We followed a rigid 8-hour execution map, focusing intensely on Gemini API integration:

  1. The Fusion Pipeline

We engineered a pipeline where Text and Image data are ingested raw, but Structured Data (Labs and Vitals) is first passed through a Data Abstraction Layer. This Python layer analyzes the data (e.g., checks if Lactate > 3.0) and converts it into concise, interpretive language features before submission.
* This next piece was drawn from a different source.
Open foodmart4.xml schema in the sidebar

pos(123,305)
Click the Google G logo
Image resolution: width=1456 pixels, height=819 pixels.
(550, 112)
This ensures the LMM reasons over meaning, not numerical noise.

  1. Dual Function Calling

We built a complex Multi-Turn Conversation Loop (utils.py) to manage agentic behavior:

The agent is configured to use the calculate_sepsis_risk tool to ensure the final triage is based on an algorithmic risk score.

The agent is mandated to use the generate_vitals_visualization tool, which executes Matplotlib code on the host, creates a chart image, and returns the Base64 image to the LMM. The agent then performs self-referential multimodal reasoning by analyzing the chart it just created.

  1. UX and Transparency

We polished the interface into a three-column dashboard using Streamlit, featuring dynamic color-coded triage badges and a verbose Reasoning Trace that logs every tool call ([ACTION]) and every host response ([OBSERVATION]) for full auditability.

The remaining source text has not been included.